Die 6a der Adam-Riese-Schule Bad Staffelstein sitzt gespannt im Computerraum der Schule. Die Notizblöcke liegen bereit, die Ohren sind gespitzt. Am Lehrertisch hat Sebastian Rausenberger von der Firma "Mecodia" seinen Laptop aufgebaut. Er erklärt den Schülern die digitale Welt näher.

Die Sparkasse ermöglicht die Schulung von drei Klassen und einen Vortrag für die Eltern. Dabei arbeitet die Sparkasse eng mit dem Internetspezialisten zusammen. Markus Engel, der Leiter der Sparkasse in Bad Staffelstein, ist anwesend und macht sich ein Bild von der Ausbildung.

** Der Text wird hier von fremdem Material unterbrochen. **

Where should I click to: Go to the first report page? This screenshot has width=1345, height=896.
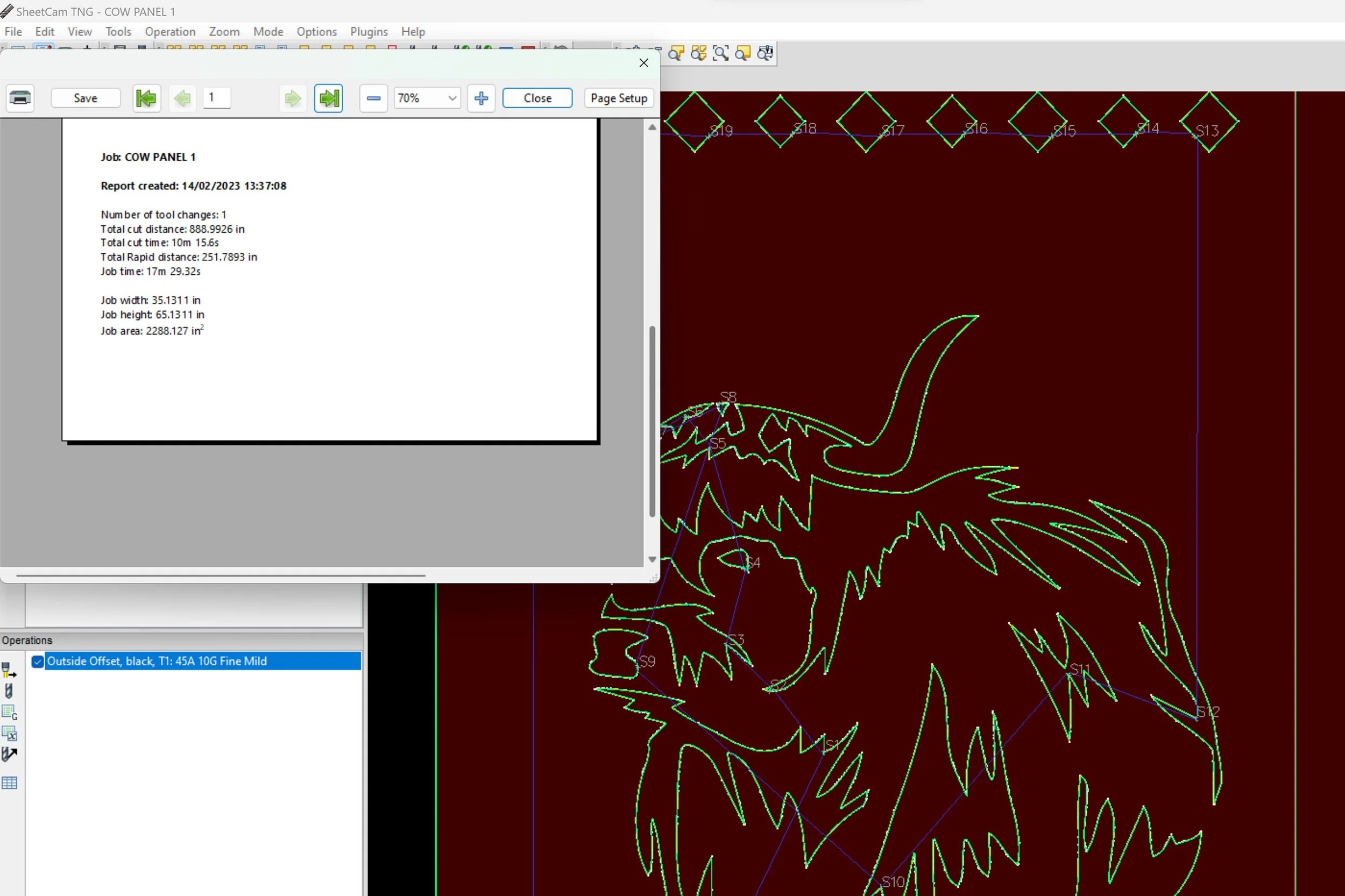146,98
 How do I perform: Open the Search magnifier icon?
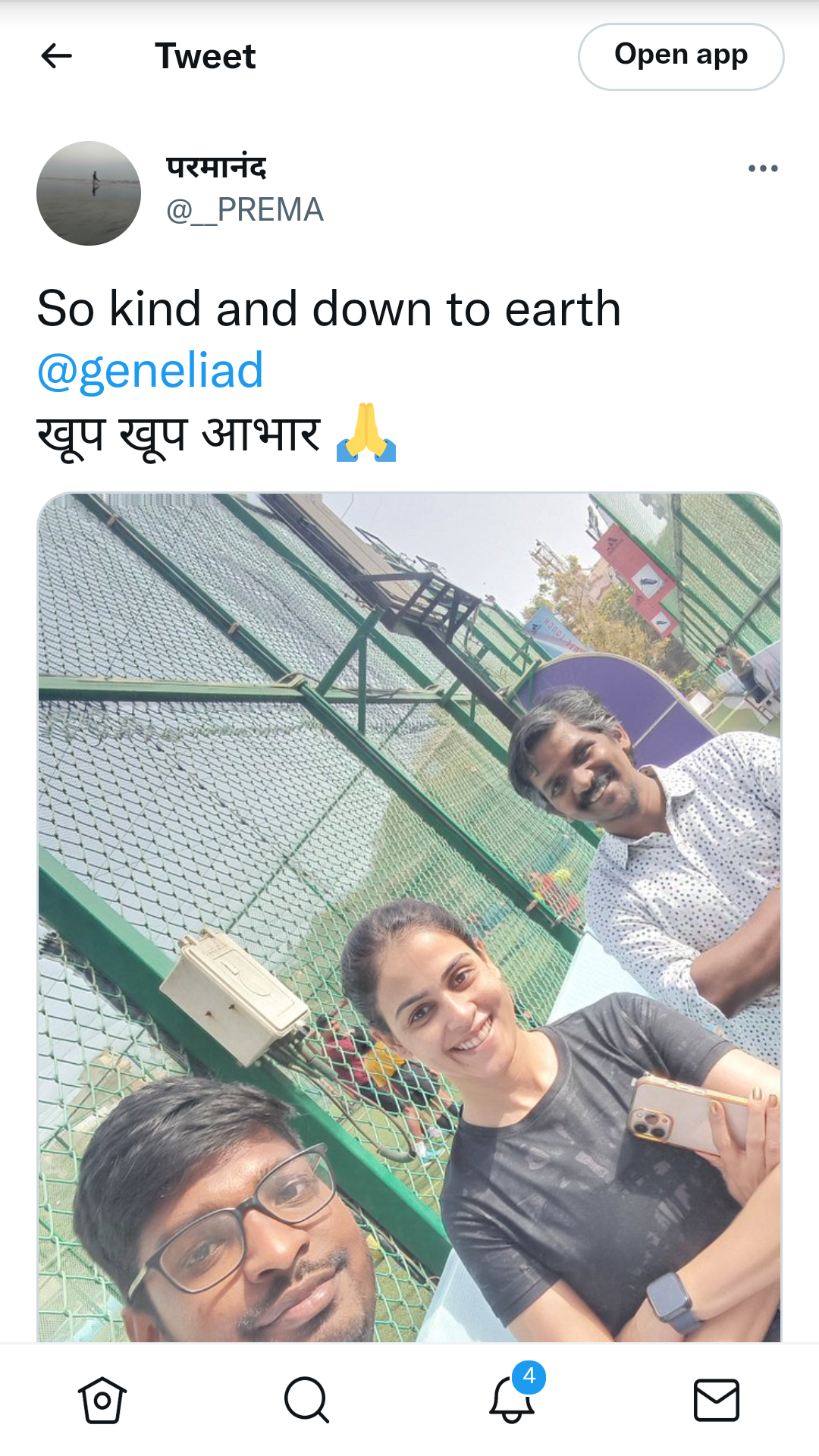pyautogui.click(x=307, y=1400)
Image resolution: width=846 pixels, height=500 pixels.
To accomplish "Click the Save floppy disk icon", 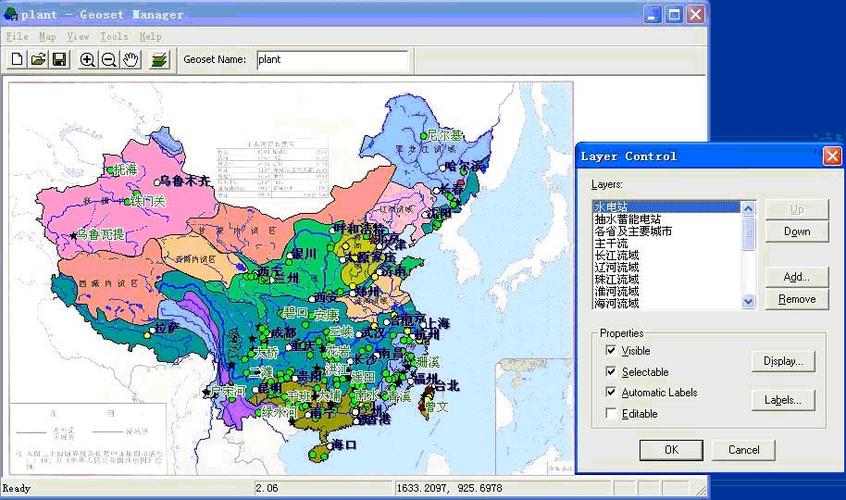I will pyautogui.click(x=59, y=60).
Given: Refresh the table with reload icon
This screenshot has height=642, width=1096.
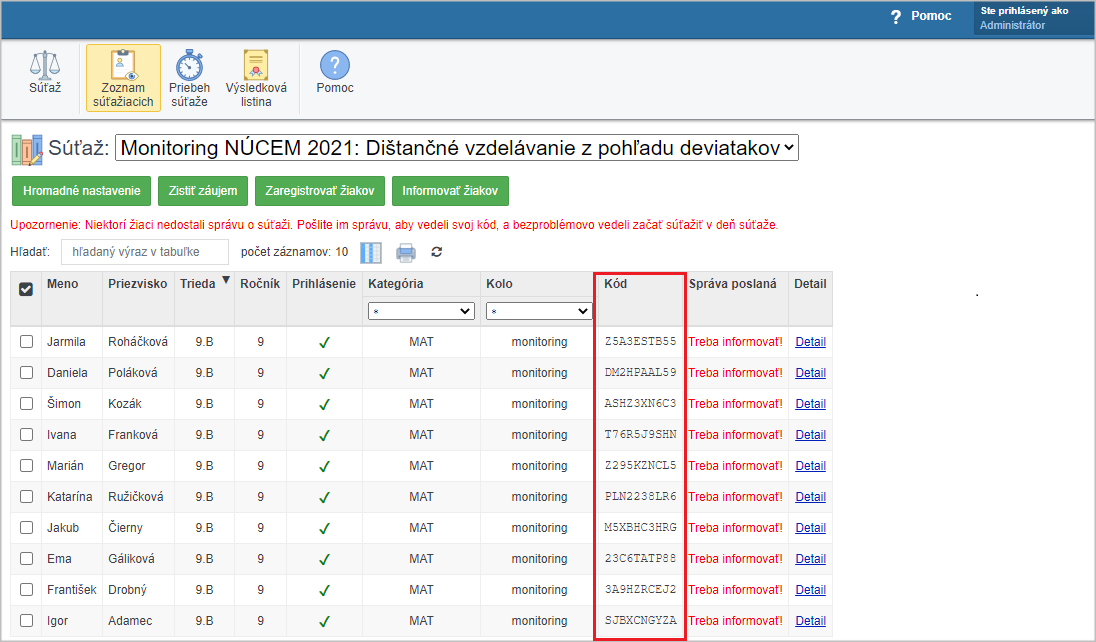Looking at the screenshot, I should (436, 252).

Schöne und gefährliche Seiten

Sebastian Rausenberger vergleicht das Internet mit einem Dschungel: Es gebe dort viele verschlungene Wege und Gefahren, aber auch viel Positives. Ziel sei es, die Schüler auf die verschiedenen Aspekte des Internets aufmerksam zu machen. Ein Hauptpunkt seien die sozialen Netzwerke.
Die 6a kennt sich jedoch schon ganz gut aus und zählt Facebook, Twitter und WhatsApp auf. Was man insbesondere bei Facebook beachten sollte, erklärt Sebastian Rausenberger den Schülern. Ein wichtiger Grundsatz lautet: "Facebook bietet gute Dinge, aber man sollte sich nicht nur aus Gruppenzwang oder zur Selbstdarstellung anmelden." Die Anmeldung lohne sich viel eher wegen der guten Kommunikationsmöglichkeiten.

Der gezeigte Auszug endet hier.